Microalgae, which keep the planet alive, have more complex and fascinating life than we have known

News 2020-09-17 at 8:00
The microalgae Teleaulax amphioxeia changes its reproduction pattern from asexual to sexual reproduction as nitrogen availability (DIN) drops. In winter with high N it has paired DNA, but under N scarcity it has only one set of chromosomes. The cells in the foreground represent the diploid Teleaulax amphioxeia (left) and the haploid Plagioselmis stage of Teleaulax amphioxeia (right). In the background are these two life cycle stages shown together with their predators Dinopysis acuminata, Mesodinium rubrum, and Mesodinium major to scale.
© Illustration: Sofie Binzer

There are hundreds of different species of microscopic algae in our seas and oceans. These single-celled organisms are responsible for the production of approximately 50% off all the oxygen that is generated through photosynthesis on this planet. Microscopic algae in the oceans fix 50% of carbon dioxide on the planet. Despite the huge significance of these algae, we still know very little about their life and survival strategies, for example nutritional habits and reproduction.

Sexual reproduction instead of binary division

The tiny single-celled algae are traditionally thought to reproduce simply by asexual cell division and produce clones, which restricts their genetic diversity and capacity for adaptation in changing environmental conditions.

Now, for the first time, marine scientists found that sexual reproduction – change from diploid DNA to haploid – happens in single-celled algae when their growth becomes limited by resources, in this case availability of nitrogen. This survival strategy may be much more common among the unicellular algae than previously thought.

The great discovery happened by accident

One day in February 2017 Lumi Haraguchi, then a PhD student at Aarhus university in Denmark, looked at her cultures of algae that were left unattended for some time.
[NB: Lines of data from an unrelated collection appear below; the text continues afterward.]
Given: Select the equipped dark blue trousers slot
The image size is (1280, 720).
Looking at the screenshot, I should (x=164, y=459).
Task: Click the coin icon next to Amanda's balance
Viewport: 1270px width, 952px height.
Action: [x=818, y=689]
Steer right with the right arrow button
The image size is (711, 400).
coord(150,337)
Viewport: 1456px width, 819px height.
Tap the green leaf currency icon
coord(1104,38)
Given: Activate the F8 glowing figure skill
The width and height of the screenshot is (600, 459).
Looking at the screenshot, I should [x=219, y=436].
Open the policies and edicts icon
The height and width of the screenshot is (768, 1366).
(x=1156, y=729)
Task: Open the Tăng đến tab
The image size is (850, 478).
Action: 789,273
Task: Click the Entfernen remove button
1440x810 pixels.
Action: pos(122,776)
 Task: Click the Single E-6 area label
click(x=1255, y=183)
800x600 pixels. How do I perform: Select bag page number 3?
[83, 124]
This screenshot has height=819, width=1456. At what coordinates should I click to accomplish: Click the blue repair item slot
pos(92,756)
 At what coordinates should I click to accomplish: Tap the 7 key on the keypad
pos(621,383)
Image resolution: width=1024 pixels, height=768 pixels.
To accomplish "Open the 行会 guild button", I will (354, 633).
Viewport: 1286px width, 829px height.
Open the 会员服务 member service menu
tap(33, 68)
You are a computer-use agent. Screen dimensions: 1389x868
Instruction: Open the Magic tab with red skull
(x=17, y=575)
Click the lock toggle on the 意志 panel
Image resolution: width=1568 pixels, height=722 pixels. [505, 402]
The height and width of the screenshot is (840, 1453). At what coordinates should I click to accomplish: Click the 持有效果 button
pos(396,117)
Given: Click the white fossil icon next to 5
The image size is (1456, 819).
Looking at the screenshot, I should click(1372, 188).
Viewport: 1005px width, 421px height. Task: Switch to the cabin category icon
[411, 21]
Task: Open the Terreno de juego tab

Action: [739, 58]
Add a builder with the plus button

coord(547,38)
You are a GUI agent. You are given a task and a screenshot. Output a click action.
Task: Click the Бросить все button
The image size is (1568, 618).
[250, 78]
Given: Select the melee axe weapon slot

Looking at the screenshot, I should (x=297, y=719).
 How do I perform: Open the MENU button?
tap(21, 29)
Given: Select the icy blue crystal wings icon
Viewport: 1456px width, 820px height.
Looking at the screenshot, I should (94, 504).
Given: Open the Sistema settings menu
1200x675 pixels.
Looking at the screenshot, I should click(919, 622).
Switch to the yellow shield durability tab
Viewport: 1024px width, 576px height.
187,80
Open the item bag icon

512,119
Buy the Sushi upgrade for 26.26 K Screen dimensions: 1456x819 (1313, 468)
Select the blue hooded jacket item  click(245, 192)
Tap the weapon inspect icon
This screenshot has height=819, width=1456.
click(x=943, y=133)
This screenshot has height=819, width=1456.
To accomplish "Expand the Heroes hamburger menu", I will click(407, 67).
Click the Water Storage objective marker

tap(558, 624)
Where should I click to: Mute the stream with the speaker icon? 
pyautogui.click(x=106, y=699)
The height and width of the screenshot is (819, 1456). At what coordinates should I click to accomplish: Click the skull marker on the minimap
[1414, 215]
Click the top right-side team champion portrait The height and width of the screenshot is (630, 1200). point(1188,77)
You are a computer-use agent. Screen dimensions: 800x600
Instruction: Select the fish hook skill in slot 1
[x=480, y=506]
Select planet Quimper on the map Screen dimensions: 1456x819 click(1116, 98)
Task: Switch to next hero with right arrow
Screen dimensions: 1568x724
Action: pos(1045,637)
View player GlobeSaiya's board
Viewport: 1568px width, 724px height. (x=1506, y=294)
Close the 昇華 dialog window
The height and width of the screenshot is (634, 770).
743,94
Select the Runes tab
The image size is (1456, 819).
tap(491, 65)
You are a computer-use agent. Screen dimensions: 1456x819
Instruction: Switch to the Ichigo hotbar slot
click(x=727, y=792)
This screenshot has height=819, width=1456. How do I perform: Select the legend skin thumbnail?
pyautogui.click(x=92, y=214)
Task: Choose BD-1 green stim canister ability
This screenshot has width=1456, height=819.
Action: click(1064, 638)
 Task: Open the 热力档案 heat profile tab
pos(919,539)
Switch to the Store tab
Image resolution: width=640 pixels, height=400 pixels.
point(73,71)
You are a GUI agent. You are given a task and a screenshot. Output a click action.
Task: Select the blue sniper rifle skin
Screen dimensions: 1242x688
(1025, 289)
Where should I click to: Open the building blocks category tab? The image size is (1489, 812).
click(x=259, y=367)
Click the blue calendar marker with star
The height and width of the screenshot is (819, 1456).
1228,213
She was surprised to see that the cells were alive but apparently changed from one species to another. She initially thought her culture had been contaminated, but as it happened again in even more controlled conditions, Lumi speculated that the two different types of algae cells were actually same species but represented different life cycle stages.

The hypothesis was later confirmed in the nature, and by analyzing the DNA of these two common Cryptophyte species Teleaulax amphioxeia and Plagioselmis prolonga. Whereas one “species” had a single set of chromosomes (so-called haploid) which we know from the eggs and spermia of higher organisms, the other was an organism with two sets of chromosomes (diploid) as found in animals and plants.

This study points out our limited knowledge of many organisms living in seas and functioning of the marine ecosystems.

Lumi Haraguchi’s current research activities in the Marine Research Centre of the Finnish Environment Institute in project SEASINK (funded by the Academy of Finland) focus on very similar topic: the functioning of phytoplankton communities and their role in oceanic CO2 fluxes.

The study Dimorphism in cryptophytes—The case of Teleaulax amphioxeia/Plagioselmis prolonga and its ecological implications has now been published in the prestigious scientific journal, Science Advances.